── Task data

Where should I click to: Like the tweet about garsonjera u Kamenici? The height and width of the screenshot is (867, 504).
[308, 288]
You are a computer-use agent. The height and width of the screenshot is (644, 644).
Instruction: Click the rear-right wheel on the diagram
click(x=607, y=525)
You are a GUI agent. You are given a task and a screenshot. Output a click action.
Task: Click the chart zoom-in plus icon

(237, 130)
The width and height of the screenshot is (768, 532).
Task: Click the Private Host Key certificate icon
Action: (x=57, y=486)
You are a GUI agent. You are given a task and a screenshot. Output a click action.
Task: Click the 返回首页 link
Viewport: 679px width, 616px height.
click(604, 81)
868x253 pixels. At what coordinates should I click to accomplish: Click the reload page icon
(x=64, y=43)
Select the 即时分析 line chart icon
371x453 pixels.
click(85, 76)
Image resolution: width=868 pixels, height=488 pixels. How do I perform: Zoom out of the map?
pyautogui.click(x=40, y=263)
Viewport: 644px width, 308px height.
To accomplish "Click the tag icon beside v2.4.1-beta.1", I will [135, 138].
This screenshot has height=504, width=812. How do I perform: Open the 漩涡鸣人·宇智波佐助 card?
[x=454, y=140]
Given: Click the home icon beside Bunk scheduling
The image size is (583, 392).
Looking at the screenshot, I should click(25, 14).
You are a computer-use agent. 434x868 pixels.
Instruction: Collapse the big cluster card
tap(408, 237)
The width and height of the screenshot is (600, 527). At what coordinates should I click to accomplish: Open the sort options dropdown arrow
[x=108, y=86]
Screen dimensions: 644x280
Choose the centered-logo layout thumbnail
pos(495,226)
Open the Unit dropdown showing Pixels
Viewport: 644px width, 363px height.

────

Directions: All records above are to be printed exactly, with nothing omitted.

Answer to the problem:
Where should I click to: Like the tweet about garsonjera u Kamenici? The height and width of the screenshot is (867, 504).
[308, 288]
You are a computer-use agent. The height and width of the screenshot is (644, 644).
Instruction: Click the rear-right wheel on the diagram
click(x=607, y=525)
You are a GUI agent. You are given a task and a screenshot. Output a click action.
Task: Click the chart zoom-in plus icon

(237, 130)
The width and height of the screenshot is (768, 532).
Task: Click the Private Host Key certificate icon
Action: (x=57, y=486)
You are a GUI agent. You are given a task and a screenshot. Output a click action.
Task: Click the 返回首页 link
Viewport: 679px width, 616px height.
click(604, 81)
868x253 pixels. At what coordinates should I click to accomplish: Click the reload page icon
(x=64, y=43)
Select the 即时分析 line chart icon
371x453 pixels.
click(85, 76)
Image resolution: width=868 pixels, height=488 pixels. How do I perform: Zoom out of the map?
pyautogui.click(x=40, y=263)
Viewport: 644px width, 308px height.
To accomplish "Click the tag icon beside v2.4.1-beta.1", I will [135, 138].
This screenshot has height=504, width=812. How do I perform: Open the 漩涡鸣人·宇智波佐助 card?
[x=454, y=140]
Given: Click the home icon beside Bunk scheduling
The image size is (583, 392).
Looking at the screenshot, I should click(25, 14).
You are a computer-use agent. 434x868 pixels.
Instruction: Collapse the big cluster card
tap(408, 237)
The width and height of the screenshot is (600, 527). At what coordinates should I click to accomplish: Open the sort options dropdown arrow
[x=108, y=86]
Screen dimensions: 644x280
Choose the centered-logo layout thumbnail
pos(495,226)
Open the Unit dropdown showing Pixels
Viewport: 644px width, 363px height.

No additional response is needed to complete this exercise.